В случае отказа от этих условий Чипа ждало отстранение от власти. По их мнению, верным основанием для ареста капитана служил расстрел Козенса. Бейнс сказал, что каждый причастный к возмущению офицер сможет представить этот документ в качестве «оправдания в Англии»[557].
Балкли набросал документ на клочке бумаги. В нем говорилось, что команда страдает от краж и междоусобиц, «следствием которых неизбежно явится полное уничтожение»[558]. Поэтому люди «единогласно» согласились отказаться от продолжения похода и через Магелланов пролив и Бразилию вернуться в Великобританию.
На следующий день Балкли, Бейнс и несколько сопровождающих, прихватив мушкеты и пистолеты, отправились к капитану.

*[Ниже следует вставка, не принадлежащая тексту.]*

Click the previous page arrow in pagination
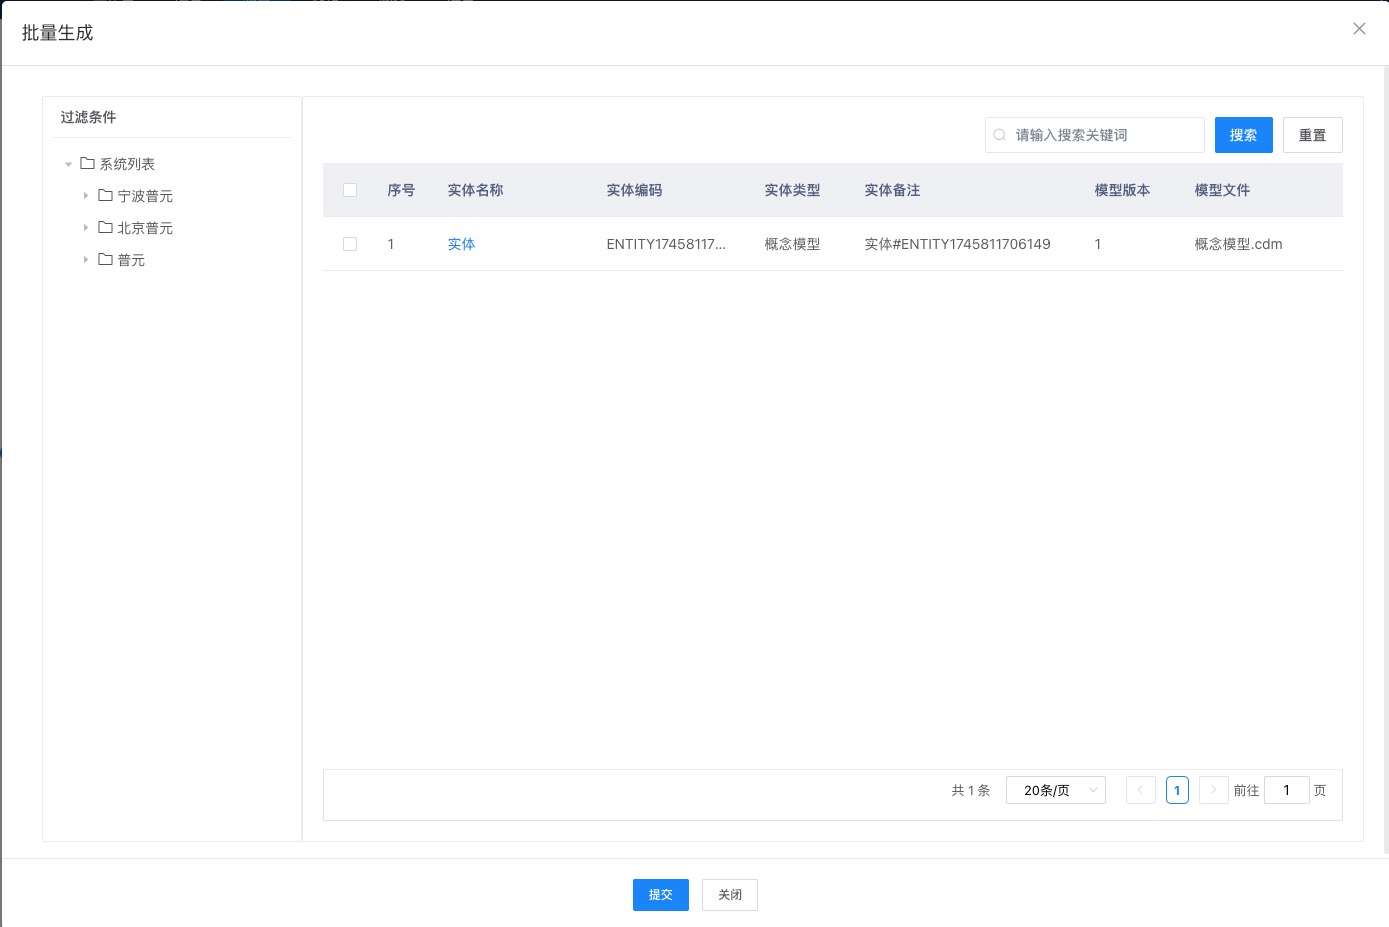The width and height of the screenshot is (1389, 927). tap(1141, 790)
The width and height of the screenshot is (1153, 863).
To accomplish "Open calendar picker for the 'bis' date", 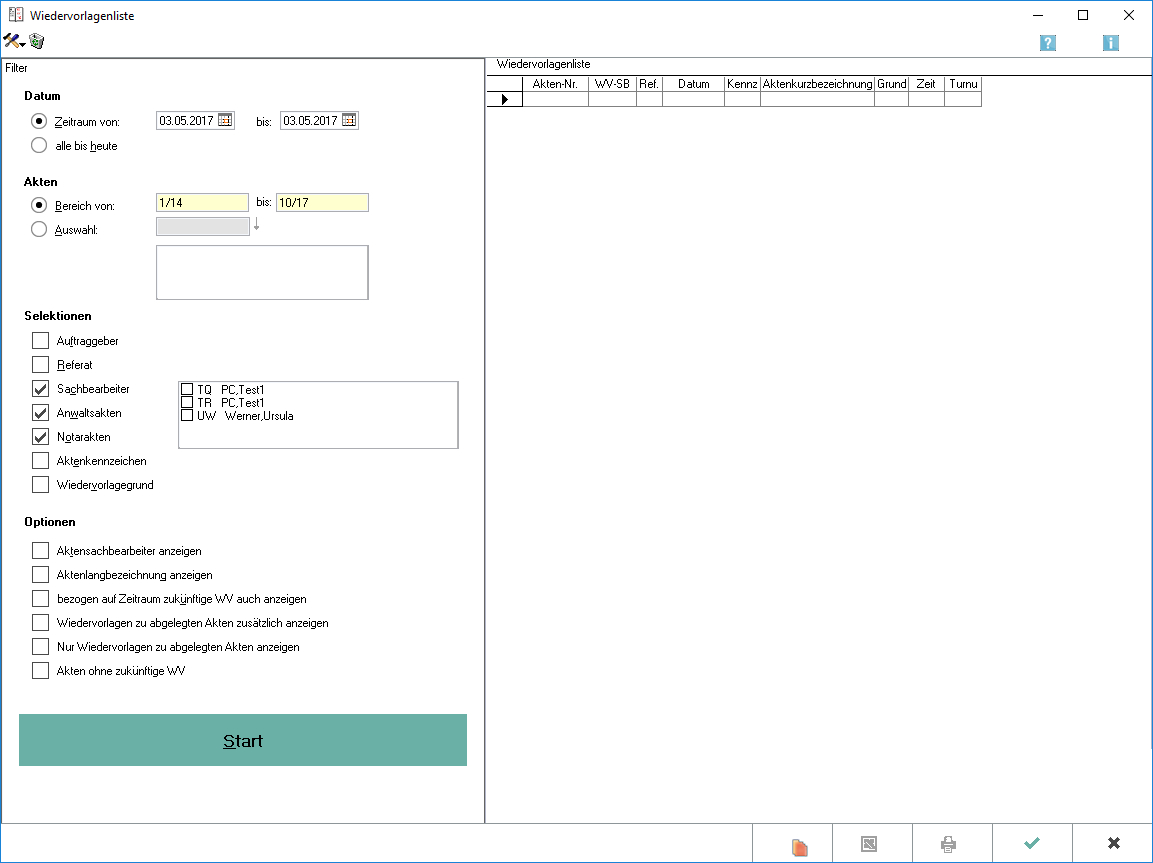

Толпой они ввалились в жилище Чипа.
Балкли вынул документ, развернул и принялся зачитывать его вслух. Закончив, он попросил капитана его подписать. Чип отказался и пришел в ярость, заявив, что они оскорбили его честь.
Балкли со сторонниками вышел и направился прямо к хижине Пембертона, где капитан морской пехоты восседал на стуле в окружении своих солдат. В хижине собрались другие потерпевшие кораблекрушение, им не терпелось узнать, что произошло. Согласно своему позднейшему рассказу, Балкли сообщил, что капитан «самым пренебрежительным образом отверг все предложенное для общего блага»[559]. Пембертон объявил, что защитит народ ценой собственной жизни, и толпа взревела: «За Англию!»[560]
Чип вышел из своего жилища и спросил, из-за чего шум. Балкли и другие офицеры заявили, что они решили отстранить его от власти и передать командование лейтенанту Бейнсу.
Чип громко спросил:
– Это он примет от меня командование?
Он посмотрел на Бейнса, между ними завывал ветер, и произнес:
– Это ты?
Бейнс стушевался – или, по словам Балкли, «вид капитана вселил в лейтенанта такой ужас, что он стал похож на привидение».